• OBJECTIVE: Count the lines in the items below that contain the string "width", matching case exactly, and reply with the number alone.

□ □ □ □ □ □ □

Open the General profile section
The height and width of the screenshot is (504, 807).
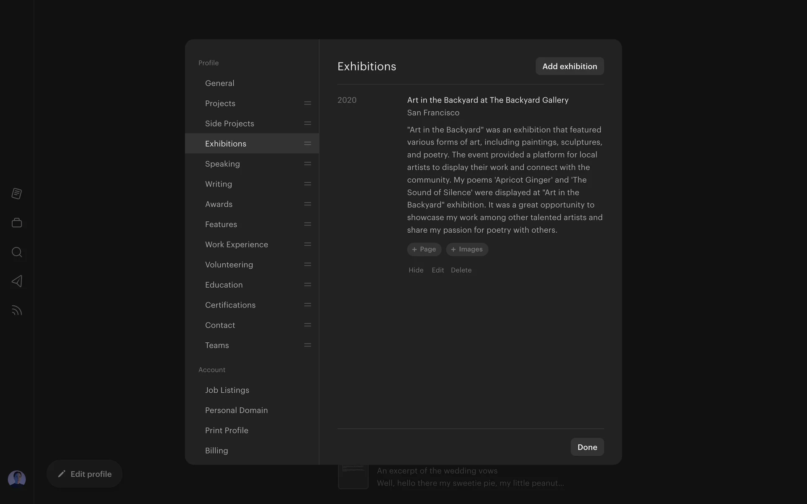[x=219, y=83]
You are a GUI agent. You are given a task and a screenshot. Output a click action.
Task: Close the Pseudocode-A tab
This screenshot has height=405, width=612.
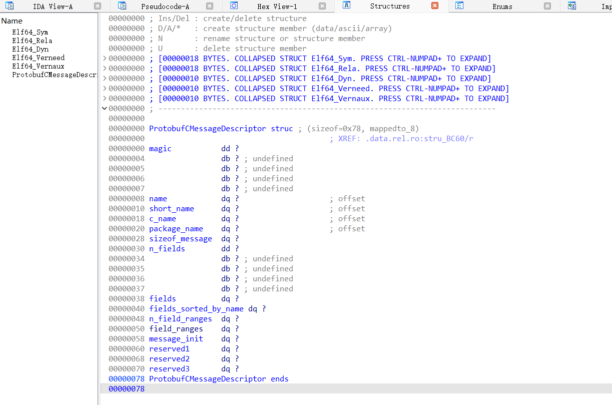210,6
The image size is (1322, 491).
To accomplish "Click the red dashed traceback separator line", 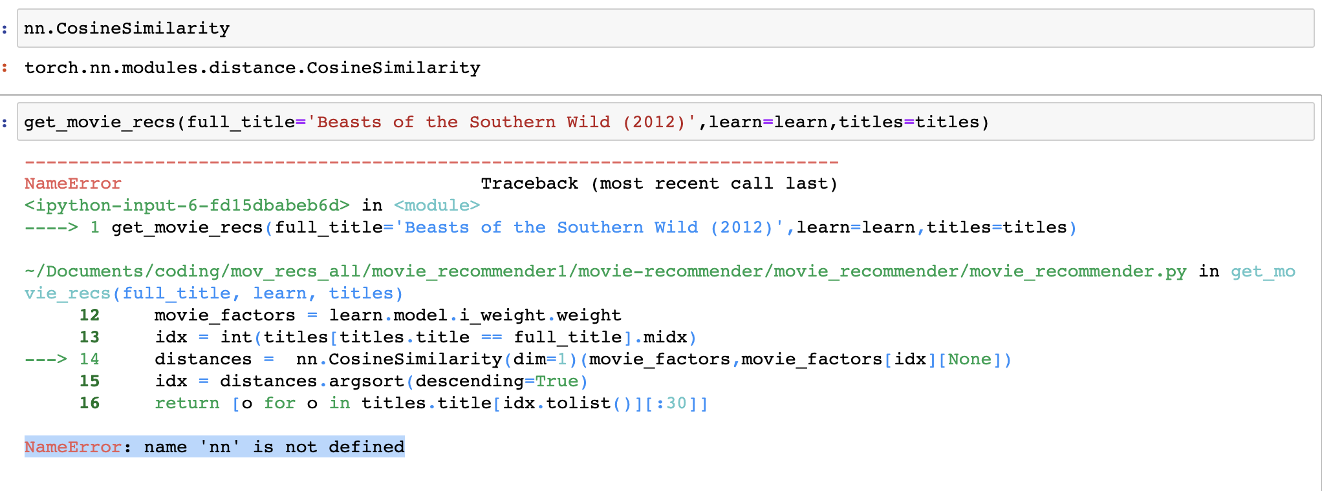I will click(x=431, y=162).
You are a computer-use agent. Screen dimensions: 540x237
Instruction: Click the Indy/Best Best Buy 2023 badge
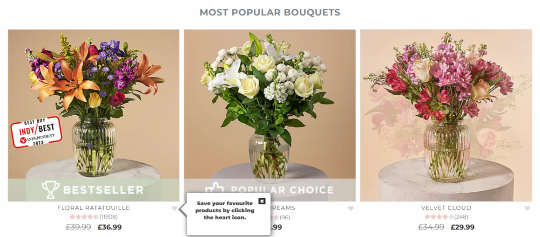coord(36,132)
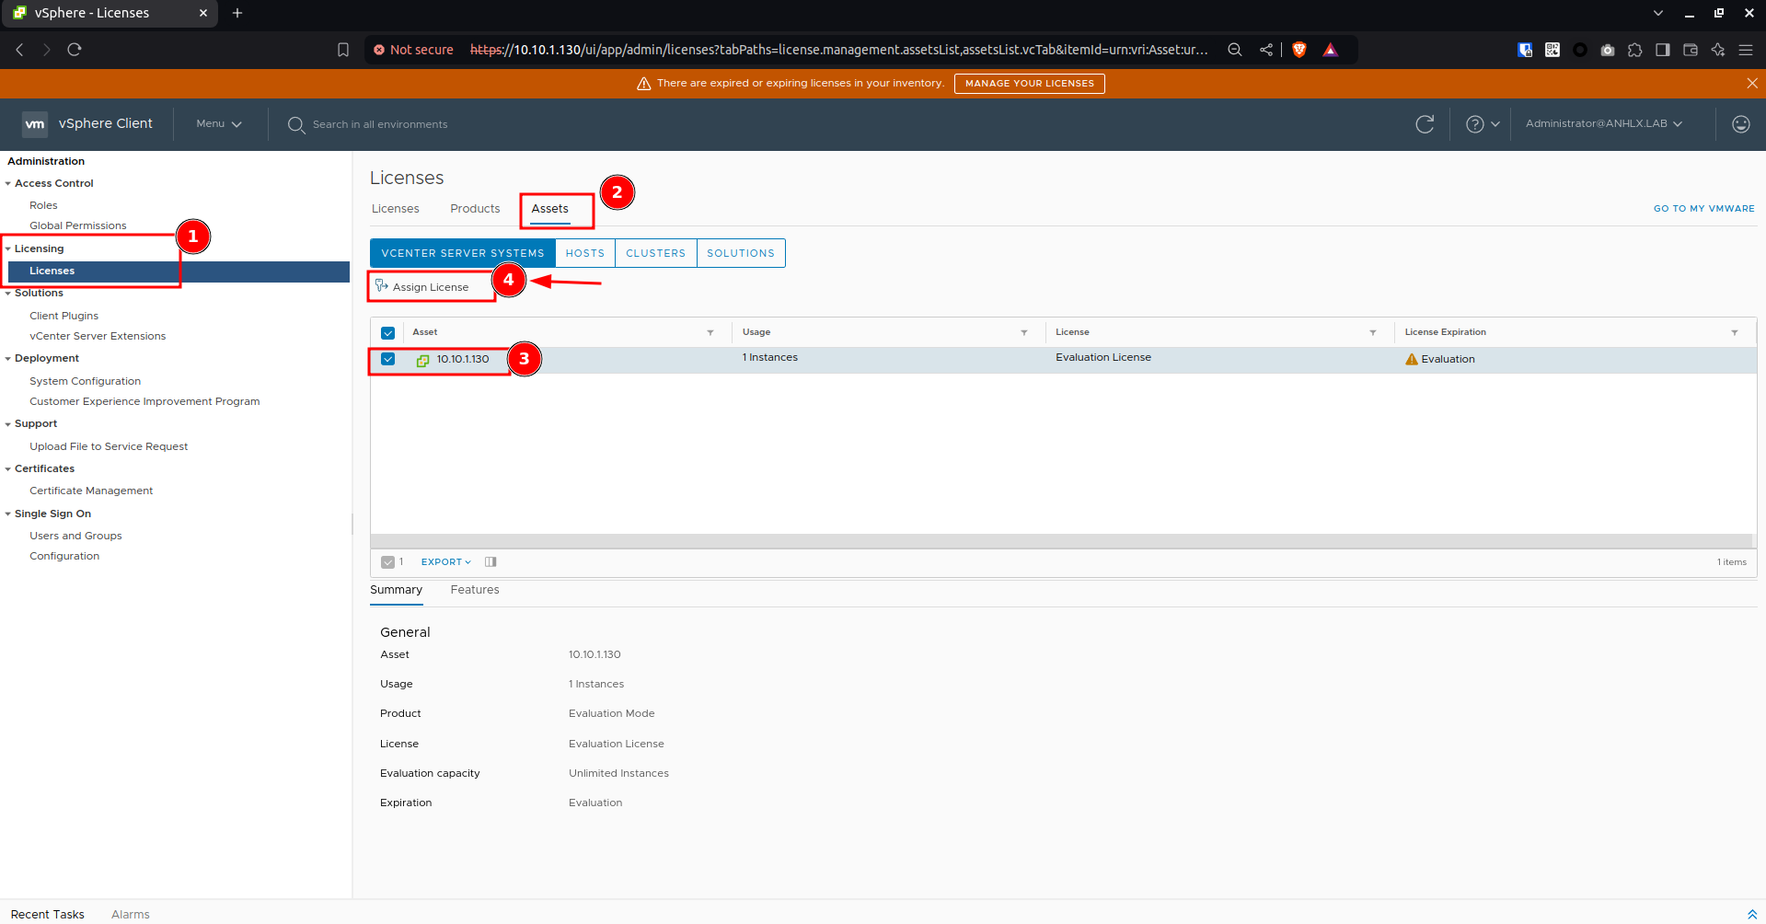Expand the Administrator@ANHLX.LAB user dropdown
The image size is (1766, 924).
[1604, 124]
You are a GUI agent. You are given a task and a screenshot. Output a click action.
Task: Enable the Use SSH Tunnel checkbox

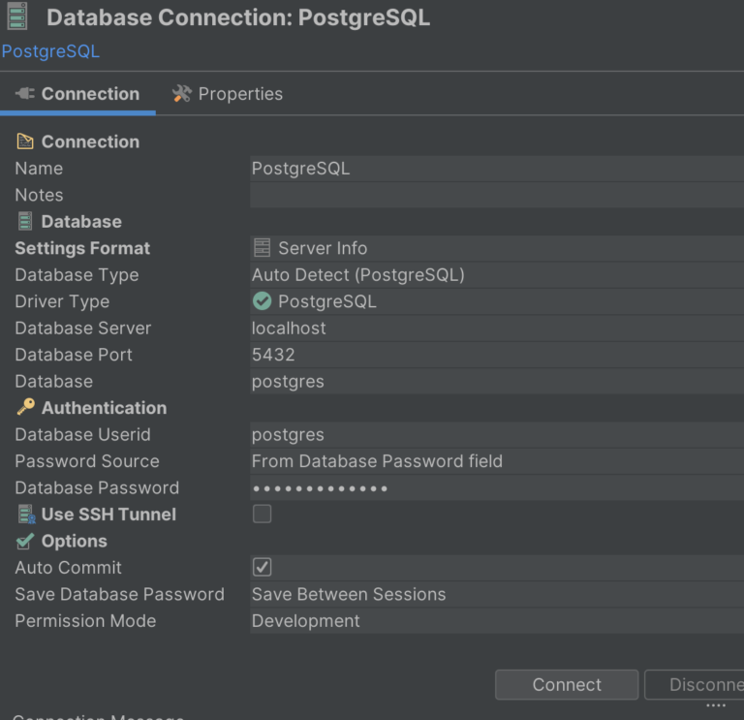[263, 515]
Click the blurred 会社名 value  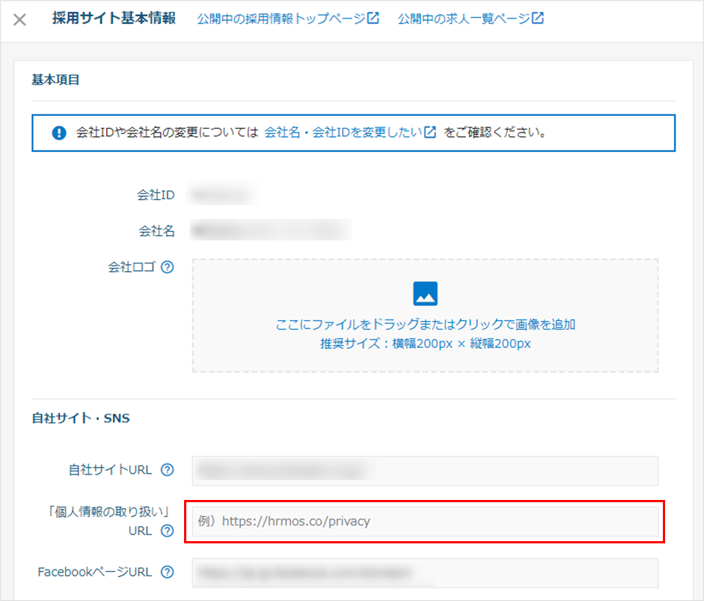pyautogui.click(x=270, y=231)
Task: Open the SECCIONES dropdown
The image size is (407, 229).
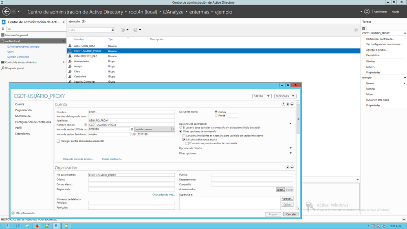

□ □ □ □ □ □ □

• EXERCISE RESULT: 2